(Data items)
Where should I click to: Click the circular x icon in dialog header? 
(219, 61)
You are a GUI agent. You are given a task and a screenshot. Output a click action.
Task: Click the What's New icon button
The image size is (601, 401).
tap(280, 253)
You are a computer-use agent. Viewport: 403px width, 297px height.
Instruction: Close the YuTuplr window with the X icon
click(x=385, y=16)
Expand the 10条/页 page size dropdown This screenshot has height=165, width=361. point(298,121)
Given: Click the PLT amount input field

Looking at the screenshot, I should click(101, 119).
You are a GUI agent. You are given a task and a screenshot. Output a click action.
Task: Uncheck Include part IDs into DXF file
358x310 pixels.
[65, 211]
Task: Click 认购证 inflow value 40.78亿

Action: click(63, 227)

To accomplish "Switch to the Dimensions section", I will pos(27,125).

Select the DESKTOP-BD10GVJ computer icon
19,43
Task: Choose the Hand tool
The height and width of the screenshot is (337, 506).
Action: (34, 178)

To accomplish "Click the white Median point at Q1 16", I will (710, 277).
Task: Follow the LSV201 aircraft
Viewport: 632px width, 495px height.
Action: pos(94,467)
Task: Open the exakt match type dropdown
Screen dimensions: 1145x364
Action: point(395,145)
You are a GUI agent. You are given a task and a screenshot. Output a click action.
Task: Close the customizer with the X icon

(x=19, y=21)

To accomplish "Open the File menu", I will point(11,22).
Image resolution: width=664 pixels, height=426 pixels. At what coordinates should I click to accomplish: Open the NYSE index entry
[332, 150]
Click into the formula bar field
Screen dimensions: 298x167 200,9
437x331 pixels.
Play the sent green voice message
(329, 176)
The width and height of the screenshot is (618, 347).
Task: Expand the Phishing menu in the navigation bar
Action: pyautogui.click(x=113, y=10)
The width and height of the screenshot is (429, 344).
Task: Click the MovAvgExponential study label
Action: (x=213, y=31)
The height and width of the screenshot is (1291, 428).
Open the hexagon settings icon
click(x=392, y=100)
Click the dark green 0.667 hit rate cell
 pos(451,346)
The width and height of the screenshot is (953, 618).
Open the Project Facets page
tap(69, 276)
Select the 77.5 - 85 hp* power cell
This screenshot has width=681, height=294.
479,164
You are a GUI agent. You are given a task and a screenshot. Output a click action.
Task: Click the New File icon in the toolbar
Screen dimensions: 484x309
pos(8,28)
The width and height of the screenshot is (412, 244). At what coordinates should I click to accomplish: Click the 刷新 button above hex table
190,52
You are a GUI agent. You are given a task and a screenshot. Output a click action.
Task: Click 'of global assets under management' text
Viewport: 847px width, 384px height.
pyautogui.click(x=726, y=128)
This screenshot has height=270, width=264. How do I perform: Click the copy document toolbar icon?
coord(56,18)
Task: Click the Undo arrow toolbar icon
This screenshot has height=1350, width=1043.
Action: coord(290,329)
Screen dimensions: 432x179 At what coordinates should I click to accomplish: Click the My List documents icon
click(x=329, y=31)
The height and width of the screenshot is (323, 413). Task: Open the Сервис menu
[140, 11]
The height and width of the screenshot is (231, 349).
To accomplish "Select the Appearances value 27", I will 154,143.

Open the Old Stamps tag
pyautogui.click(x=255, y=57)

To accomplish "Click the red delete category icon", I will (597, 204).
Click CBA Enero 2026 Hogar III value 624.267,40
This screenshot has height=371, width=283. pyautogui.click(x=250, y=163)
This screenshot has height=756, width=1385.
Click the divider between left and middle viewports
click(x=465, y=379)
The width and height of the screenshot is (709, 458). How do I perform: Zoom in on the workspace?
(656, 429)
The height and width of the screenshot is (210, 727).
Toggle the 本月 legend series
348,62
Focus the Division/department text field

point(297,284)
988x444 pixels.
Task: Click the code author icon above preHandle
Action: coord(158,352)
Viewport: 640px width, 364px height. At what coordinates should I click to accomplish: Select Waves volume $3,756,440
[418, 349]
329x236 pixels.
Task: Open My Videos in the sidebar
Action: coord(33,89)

• **WHAT IS BEING ASKED**: Your task is to copy each line of the data above that holds "dropdown".

• **RESPONSE TO THIS TASK**:
Expand the 10条/页 page size dropdown This screenshot has height=165, width=361. point(298,121)
Task: Open the exakt match type dropdown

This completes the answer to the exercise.